» **WHAT TO WORK ON**: Restate word for word the lines from the one bearing "The width and" through the end of the entries below, and leave every picture out.

-- SOURCE INFORMATION follows --

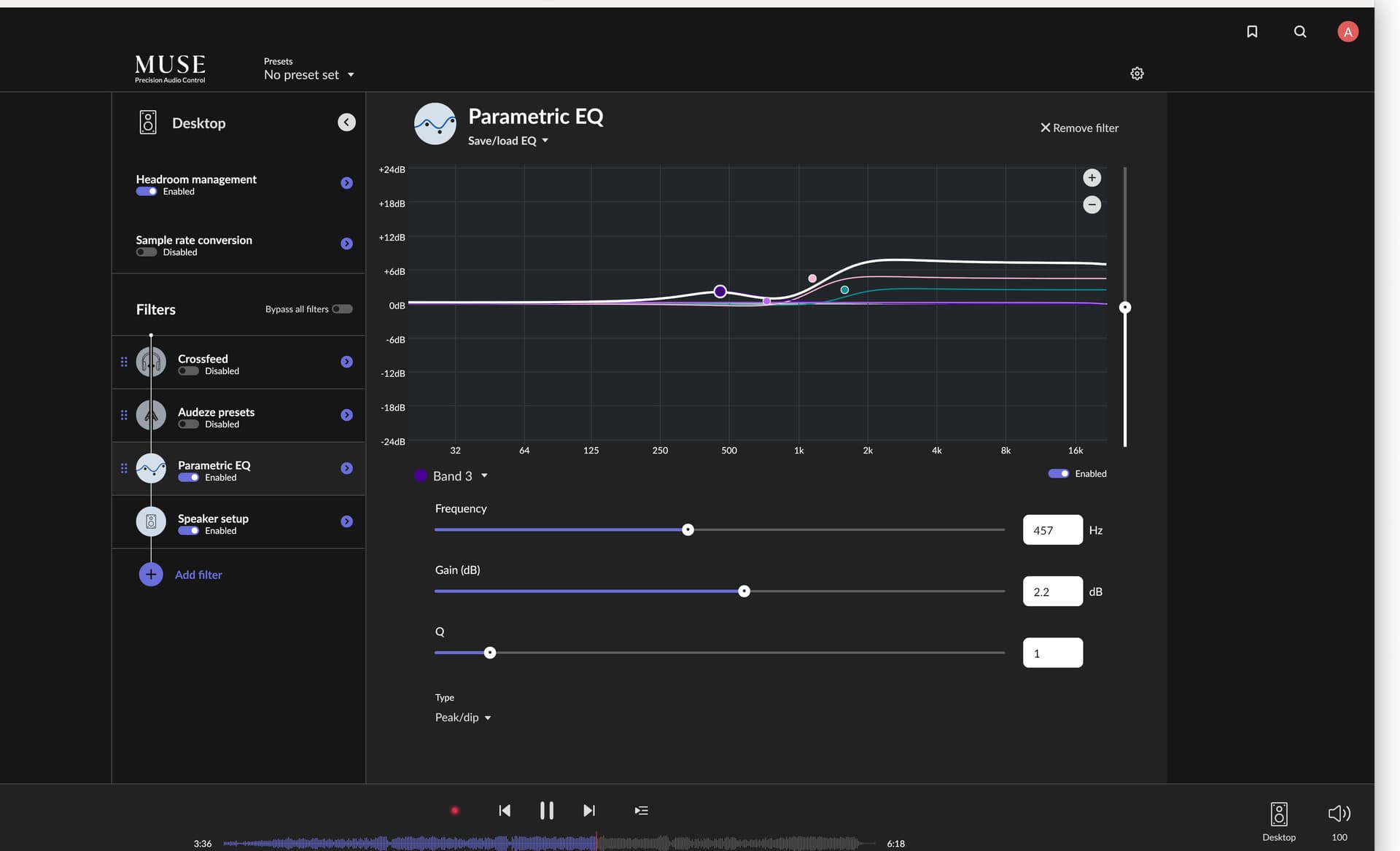Disable Headroom management toggle
The height and width of the screenshot is (851, 1400).
[147, 192]
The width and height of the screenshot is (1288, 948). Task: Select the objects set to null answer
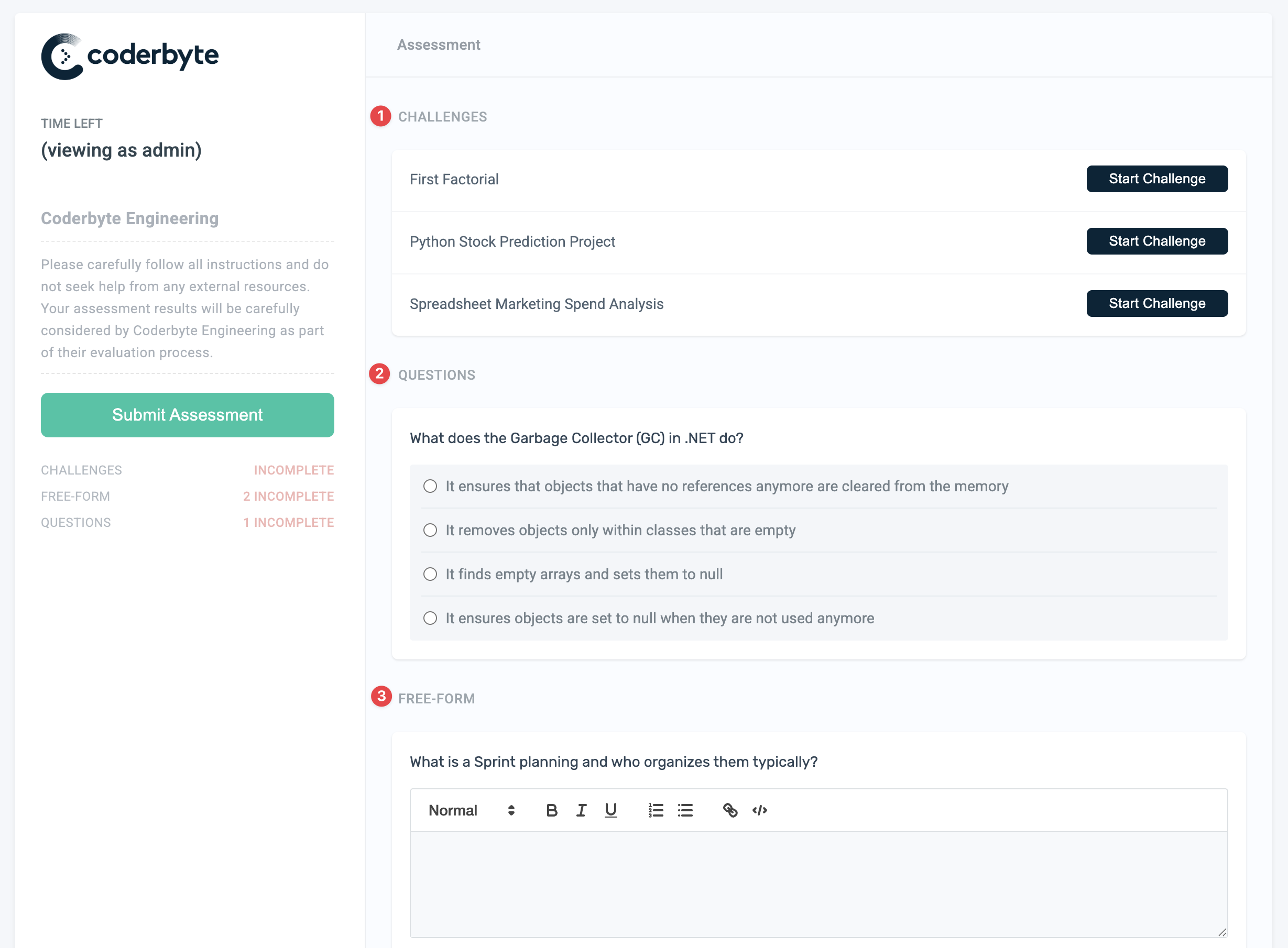(x=431, y=618)
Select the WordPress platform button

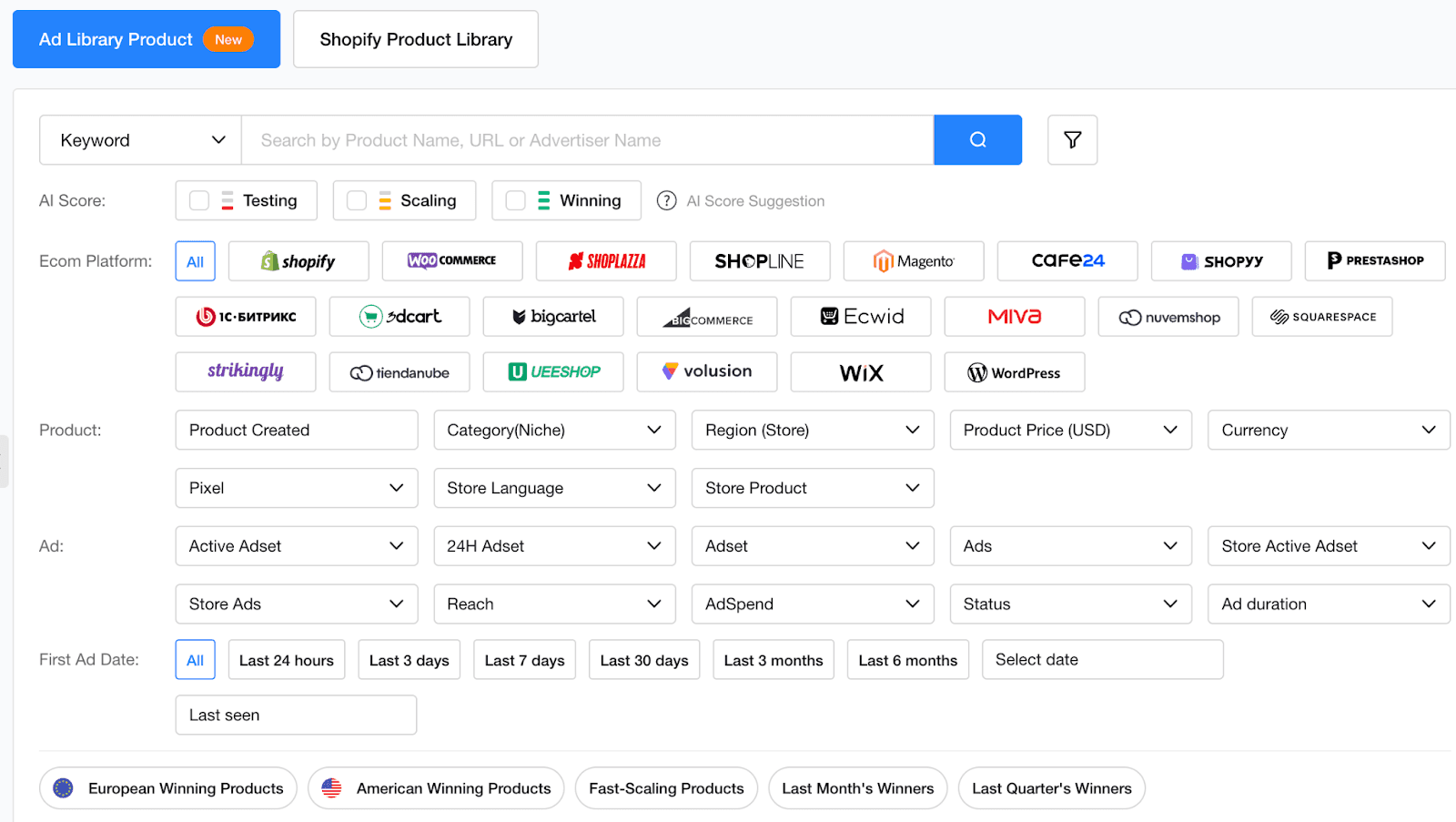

-- SOURCE INFORMATION concluded --

» **RESULT**:
The width and height of the screenshot is (1288, 948). Task: Select the objects set to null answer
(x=431, y=618)
Select the WordPress platform button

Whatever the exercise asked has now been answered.